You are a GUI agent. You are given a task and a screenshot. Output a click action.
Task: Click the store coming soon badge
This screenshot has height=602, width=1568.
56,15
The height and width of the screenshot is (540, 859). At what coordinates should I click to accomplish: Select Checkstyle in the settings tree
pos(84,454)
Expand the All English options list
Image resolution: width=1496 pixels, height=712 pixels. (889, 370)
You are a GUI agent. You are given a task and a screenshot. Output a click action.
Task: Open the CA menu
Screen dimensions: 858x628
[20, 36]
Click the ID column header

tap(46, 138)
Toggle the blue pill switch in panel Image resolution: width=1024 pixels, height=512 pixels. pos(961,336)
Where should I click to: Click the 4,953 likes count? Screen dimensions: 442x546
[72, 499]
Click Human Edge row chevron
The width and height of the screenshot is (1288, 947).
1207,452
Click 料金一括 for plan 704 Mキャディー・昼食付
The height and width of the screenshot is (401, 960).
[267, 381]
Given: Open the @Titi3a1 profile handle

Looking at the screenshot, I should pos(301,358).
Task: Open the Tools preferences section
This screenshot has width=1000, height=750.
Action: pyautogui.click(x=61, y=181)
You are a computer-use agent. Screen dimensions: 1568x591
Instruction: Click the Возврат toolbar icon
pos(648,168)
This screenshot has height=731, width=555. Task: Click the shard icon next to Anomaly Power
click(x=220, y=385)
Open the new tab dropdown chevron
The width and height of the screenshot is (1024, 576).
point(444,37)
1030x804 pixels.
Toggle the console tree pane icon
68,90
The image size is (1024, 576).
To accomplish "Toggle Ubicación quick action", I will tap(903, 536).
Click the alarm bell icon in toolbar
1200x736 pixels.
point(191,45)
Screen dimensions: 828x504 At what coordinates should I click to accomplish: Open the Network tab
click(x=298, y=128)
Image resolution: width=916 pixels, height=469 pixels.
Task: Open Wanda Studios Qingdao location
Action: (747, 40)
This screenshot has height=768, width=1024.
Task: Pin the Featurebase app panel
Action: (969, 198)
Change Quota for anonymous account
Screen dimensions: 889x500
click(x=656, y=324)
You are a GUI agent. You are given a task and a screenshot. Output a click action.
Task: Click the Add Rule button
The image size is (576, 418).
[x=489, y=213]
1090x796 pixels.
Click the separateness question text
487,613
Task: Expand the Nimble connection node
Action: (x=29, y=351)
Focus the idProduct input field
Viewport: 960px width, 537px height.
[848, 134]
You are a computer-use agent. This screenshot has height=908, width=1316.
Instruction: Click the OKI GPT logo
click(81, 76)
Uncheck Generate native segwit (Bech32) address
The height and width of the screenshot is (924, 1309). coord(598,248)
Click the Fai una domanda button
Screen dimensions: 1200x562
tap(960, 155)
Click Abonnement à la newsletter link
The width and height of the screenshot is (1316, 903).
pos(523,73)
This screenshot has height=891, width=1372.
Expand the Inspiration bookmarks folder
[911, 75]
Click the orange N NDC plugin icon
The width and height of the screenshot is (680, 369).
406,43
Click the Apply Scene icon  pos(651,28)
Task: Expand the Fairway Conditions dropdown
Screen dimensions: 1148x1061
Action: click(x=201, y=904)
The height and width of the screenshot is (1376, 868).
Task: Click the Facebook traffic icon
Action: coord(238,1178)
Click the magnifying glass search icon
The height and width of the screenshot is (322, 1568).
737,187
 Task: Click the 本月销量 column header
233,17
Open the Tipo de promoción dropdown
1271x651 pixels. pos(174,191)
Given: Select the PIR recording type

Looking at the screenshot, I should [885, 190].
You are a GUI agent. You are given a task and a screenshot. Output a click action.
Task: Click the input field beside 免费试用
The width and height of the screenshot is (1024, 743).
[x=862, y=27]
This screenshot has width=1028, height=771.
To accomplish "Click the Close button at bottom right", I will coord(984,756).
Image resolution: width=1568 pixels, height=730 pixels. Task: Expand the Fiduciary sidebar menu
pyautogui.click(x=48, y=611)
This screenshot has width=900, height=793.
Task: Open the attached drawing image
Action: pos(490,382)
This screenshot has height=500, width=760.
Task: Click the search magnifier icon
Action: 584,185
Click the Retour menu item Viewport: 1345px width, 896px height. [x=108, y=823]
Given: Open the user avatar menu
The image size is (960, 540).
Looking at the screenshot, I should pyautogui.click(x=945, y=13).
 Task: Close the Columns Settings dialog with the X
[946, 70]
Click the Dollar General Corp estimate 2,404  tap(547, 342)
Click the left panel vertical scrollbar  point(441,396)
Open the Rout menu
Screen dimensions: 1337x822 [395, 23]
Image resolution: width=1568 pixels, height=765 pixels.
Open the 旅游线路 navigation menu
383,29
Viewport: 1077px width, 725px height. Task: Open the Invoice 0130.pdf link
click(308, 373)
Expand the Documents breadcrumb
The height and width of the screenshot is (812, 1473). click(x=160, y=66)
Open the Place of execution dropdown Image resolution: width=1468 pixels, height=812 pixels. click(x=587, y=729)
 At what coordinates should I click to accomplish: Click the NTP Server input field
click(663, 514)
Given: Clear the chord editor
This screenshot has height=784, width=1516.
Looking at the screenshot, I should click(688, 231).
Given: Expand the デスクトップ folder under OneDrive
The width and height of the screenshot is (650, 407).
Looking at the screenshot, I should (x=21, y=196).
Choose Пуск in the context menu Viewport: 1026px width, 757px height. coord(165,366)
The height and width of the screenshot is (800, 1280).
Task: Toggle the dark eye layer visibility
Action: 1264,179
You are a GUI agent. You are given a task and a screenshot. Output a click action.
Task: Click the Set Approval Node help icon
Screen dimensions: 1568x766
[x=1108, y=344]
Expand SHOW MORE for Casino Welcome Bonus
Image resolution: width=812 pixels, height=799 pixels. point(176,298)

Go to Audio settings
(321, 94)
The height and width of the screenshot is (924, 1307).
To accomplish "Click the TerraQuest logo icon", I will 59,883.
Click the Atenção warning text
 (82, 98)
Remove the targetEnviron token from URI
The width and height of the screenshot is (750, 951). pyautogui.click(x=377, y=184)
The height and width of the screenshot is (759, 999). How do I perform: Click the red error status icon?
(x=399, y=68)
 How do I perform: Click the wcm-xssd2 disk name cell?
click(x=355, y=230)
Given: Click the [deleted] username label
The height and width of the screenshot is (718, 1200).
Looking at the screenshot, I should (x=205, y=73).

========================

-- Exercise objective --
Please rewrite all the records above, changing every "GUI agent" to "interface agent" and leaving everything else as it is.

-- Answer to the problem --
You are a interface agent. You are given a task and a screenshot. Output a click action.
Task: Click the store coming soon badge
This screenshot has height=602, width=1568.
56,15
The height and width of the screenshot is (540, 859). At what coordinates should I click to accomplish: Select Checkstyle in the settings tree
pos(84,454)
Expand the All English options list
Image resolution: width=1496 pixels, height=712 pixels. (889, 370)
You are a interface agent. You are given a task and a screenshot. Output a click action.
Task: Open the CA menu
Screen dimensions: 858x628
[20, 36]
Click the ID column header

tap(46, 138)
Toggle the blue pill switch in panel Image resolution: width=1024 pixels, height=512 pixels. pos(961,336)
Where should I click to: Click the 4,953 likes count? Screen dimensions: 442x546
[72, 499]
Click Human Edge row chevron
The width and height of the screenshot is (1288, 947).
1207,452
Click 料金一括 for plan 704 Mキャディー・昼食付
The height and width of the screenshot is (401, 960).
[267, 381]
Given: Open the @Titi3a1 profile handle

Looking at the screenshot, I should pos(301,358).
Task: Open the Tools preferences section
This screenshot has width=1000, height=750.
Action: pyautogui.click(x=61, y=181)
You are a computer-use agent. Screen dimensions: 1568x591
Instruction: Click the Возврат toolbar icon
pos(648,168)
This screenshot has height=731, width=555. Task: Click the shard icon next to Anomaly Power
click(x=220, y=385)
Open the new tab dropdown chevron
The width and height of the screenshot is (1024, 576).
point(444,37)
1030x804 pixels.
Toggle the console tree pane icon
68,90
The image size is (1024, 576).
To accomplish "Toggle Ubicación quick action", I will tap(903, 536).
Click the alarm bell icon in toolbar
1200x736 pixels.
point(191,45)
Screen dimensions: 828x504 At what coordinates should I click to accomplish: Open the Network tab
click(x=298, y=128)
Image resolution: width=916 pixels, height=469 pixels.
Task: Open Wanda Studios Qingdao location
Action: (747, 40)
This screenshot has height=768, width=1024.
Task: Pin the Featurebase app panel
Action: (969, 198)
Change Quota for anonymous account
Screen dimensions: 889x500
click(x=656, y=324)
You are a interface agent. You are given a task and a screenshot. Output a click action.
Task: Click the Add Rule button
The image size is (576, 418).
[x=489, y=213]
1090x796 pixels.
Click the separateness question text
487,613
Task: Expand the Nimble connection node
Action: (x=29, y=351)
Focus the idProduct input field
Viewport: 960px width, 537px height.
[848, 134]
You are a computer-use agent. This screenshot has height=908, width=1316.
Instruction: Click the OKI GPT logo
click(81, 76)
Uncheck Generate native segwit (Bech32) address
The height and width of the screenshot is (924, 1309). coord(598,248)
Click the Fai una domanda button
Screen dimensions: 1200x562
tap(960, 155)
Click Abonnement à la newsletter link
The width and height of the screenshot is (1316, 903).
pos(523,73)
This screenshot has height=891, width=1372.
Expand the Inspiration bookmarks folder
[911, 75]
Click the orange N NDC plugin icon
The width and height of the screenshot is (680, 369).
406,43
Click the Apply Scene icon  pos(651,28)
Task: Expand the Fairway Conditions dropdown
Screen dimensions: 1148x1061
Action: click(x=201, y=904)
The height and width of the screenshot is (1376, 868).
Task: Click the Facebook traffic icon
Action: coord(238,1178)
Click the magnifying glass search icon
The height and width of the screenshot is (322, 1568).
737,187
 Task: Click the 本月销量 column header
233,17
Open the Tipo de promoción dropdown
1271x651 pixels. pos(174,191)
Given: Select the PIR recording type

Looking at the screenshot, I should [885, 190].
You are a interface agent. You are given a task and a screenshot. Output a click action.
Task: Click the input field beside 免费试用
The width and height of the screenshot is (1024, 743).
[x=862, y=27]
This screenshot has width=1028, height=771.
To accomplish "Click the Close button at bottom right", I will coord(984,756).
Image resolution: width=1568 pixels, height=730 pixels. Task: Expand the Fiduciary sidebar menu
pyautogui.click(x=48, y=611)
This screenshot has width=900, height=793.
Task: Open the attached drawing image
Action: pos(490,382)
This screenshot has height=500, width=760.
Task: Click the search magnifier icon
Action: 584,185
Click the Retour menu item Viewport: 1345px width, 896px height. [x=108, y=823]
Given: Open the user avatar menu
The image size is (960, 540).
Looking at the screenshot, I should pyautogui.click(x=945, y=13).
 Task: Close the Columns Settings dialog with the X
[946, 70]
Click the Dollar General Corp estimate 2,404  tap(547, 342)
Click the left panel vertical scrollbar  point(441,396)
Open the Rout menu
Screen dimensions: 1337x822 [395, 23]
Image resolution: width=1568 pixels, height=765 pixels.
Open the 旅游线路 navigation menu
383,29
Viewport: 1077px width, 725px height. Task: Open the Invoice 0130.pdf link
click(308, 373)
Expand the Documents breadcrumb
The height and width of the screenshot is (812, 1473). click(x=160, y=66)
Open the Place of execution dropdown Image resolution: width=1468 pixels, height=812 pixels. click(x=587, y=729)
 At what coordinates should I click to accomplish: Click the NTP Server input field
click(663, 514)
Given: Clear the chord editor
This screenshot has height=784, width=1516.
Looking at the screenshot, I should click(688, 231).
Given: Expand the デスクトップ folder under OneDrive
The width and height of the screenshot is (650, 407).
Looking at the screenshot, I should (x=21, y=196).
Choose Пуск in the context menu Viewport: 1026px width, 757px height. coord(165,366)
The height and width of the screenshot is (800, 1280).
Task: Toggle the dark eye layer visibility
Action: 1264,179
You are a interface agent. You are given a task and a screenshot. Output a click action.
Task: Click the Set Approval Node help icon
Screen dimensions: 1568x766
[x=1108, y=344]
Expand SHOW MORE for Casino Welcome Bonus
Image resolution: width=812 pixels, height=799 pixels. point(176,298)

Go to Audio settings
(321, 94)
The height and width of the screenshot is (924, 1307).
To accomplish "Click the TerraQuest logo icon", I will 59,883.
Click the Atenção warning text
 (82, 98)
Remove the targetEnviron token from URI
The width and height of the screenshot is (750, 951). pyautogui.click(x=377, y=184)
The height and width of the screenshot is (759, 999). How do I perform: Click the red error status icon?
(x=399, y=68)
 How do I perform: Click the wcm-xssd2 disk name cell?
click(x=355, y=230)
Given: Click the [deleted] username label
The height and width of the screenshot is (718, 1200).
Looking at the screenshot, I should (x=205, y=73).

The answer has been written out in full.